▶ [Exercise objective] Copy the rows word for word, starting at the line with "Where should I click to: Click the green" and continuing through the last of the rows, both ends included. Omit the pictures from your copy.

▶ [Records for this exercise]
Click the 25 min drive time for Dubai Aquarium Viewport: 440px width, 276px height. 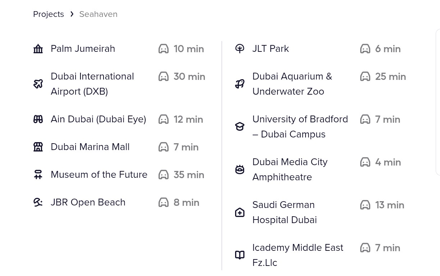(390, 77)
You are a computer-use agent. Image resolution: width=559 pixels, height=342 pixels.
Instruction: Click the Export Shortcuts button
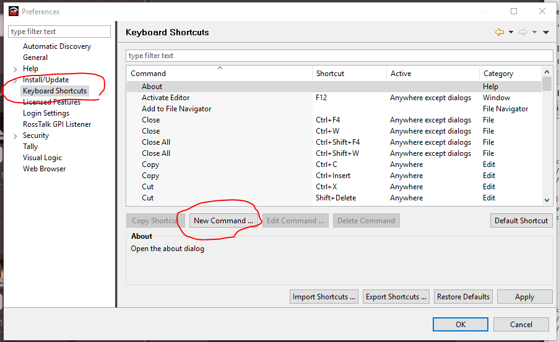point(396,297)
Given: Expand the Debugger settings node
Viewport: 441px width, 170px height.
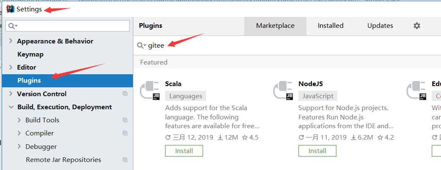Looking at the screenshot, I should pyautogui.click(x=19, y=146).
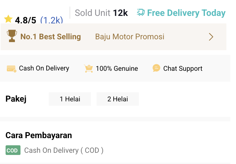Click the 100% Genuine label

(117, 69)
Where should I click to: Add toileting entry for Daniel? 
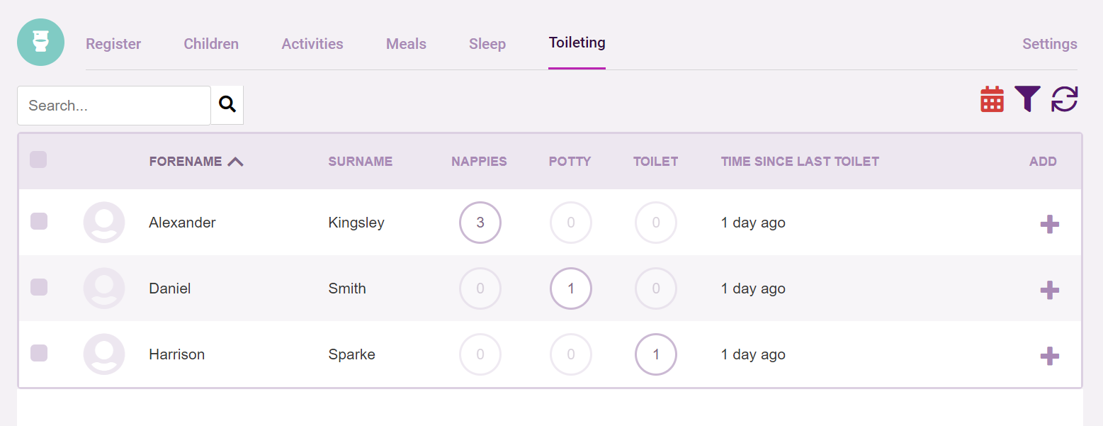1049,291
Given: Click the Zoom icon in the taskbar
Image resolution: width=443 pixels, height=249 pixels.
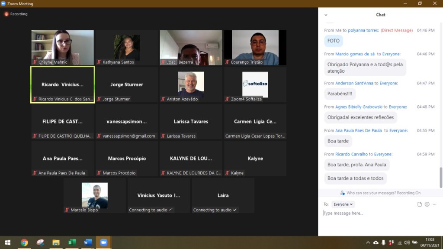Looking at the screenshot, I should pos(103,243).
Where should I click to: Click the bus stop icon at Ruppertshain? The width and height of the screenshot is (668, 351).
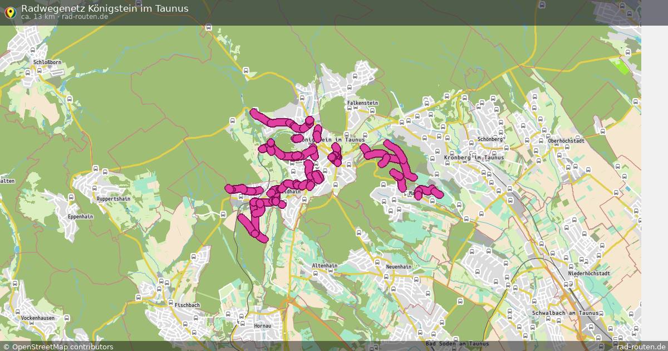(95, 188)
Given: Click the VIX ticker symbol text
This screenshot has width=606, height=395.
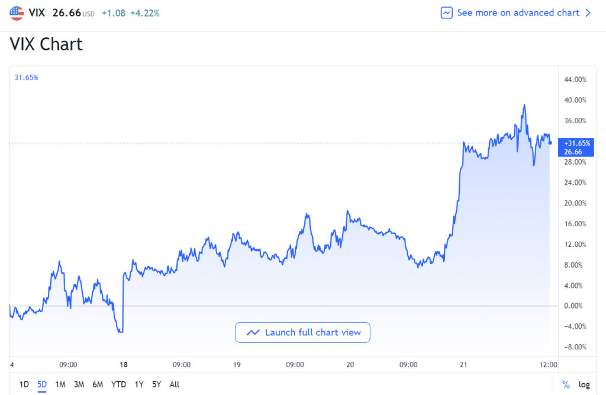Looking at the screenshot, I should pos(38,12).
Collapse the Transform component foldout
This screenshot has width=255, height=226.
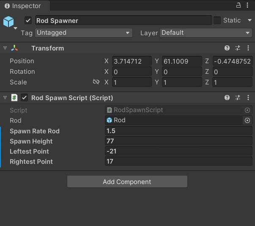5,48
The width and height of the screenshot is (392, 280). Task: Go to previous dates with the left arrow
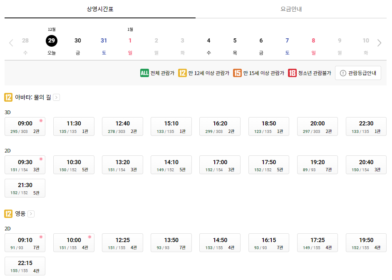(11, 42)
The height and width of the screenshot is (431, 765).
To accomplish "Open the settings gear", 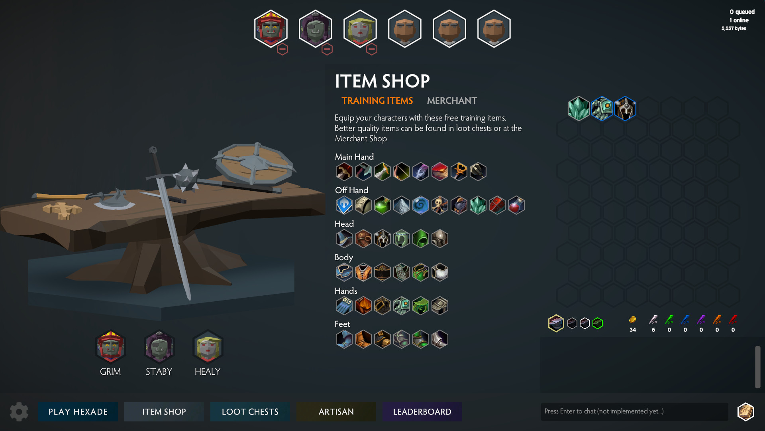I will [x=19, y=411].
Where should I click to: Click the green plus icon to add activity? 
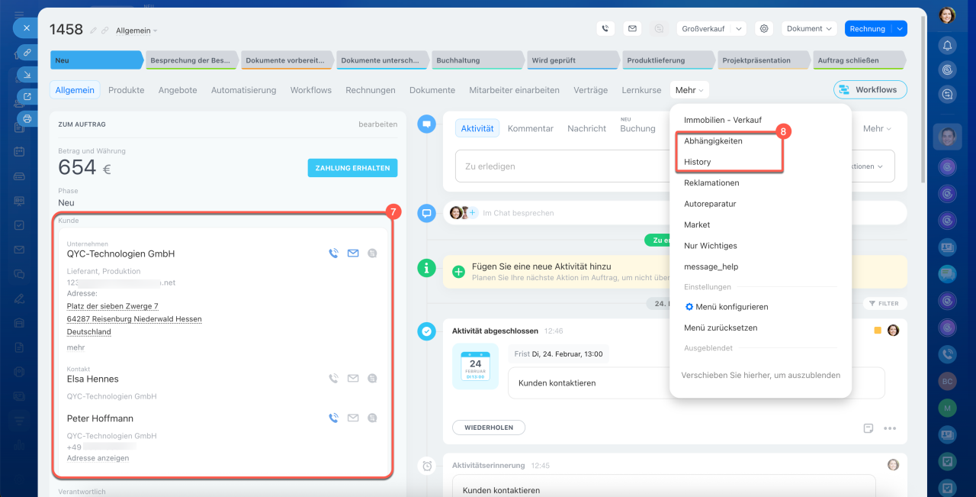tap(458, 271)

▶ [In response]
Where should I click to: Click the green plus icon to add activity? 
tap(458, 271)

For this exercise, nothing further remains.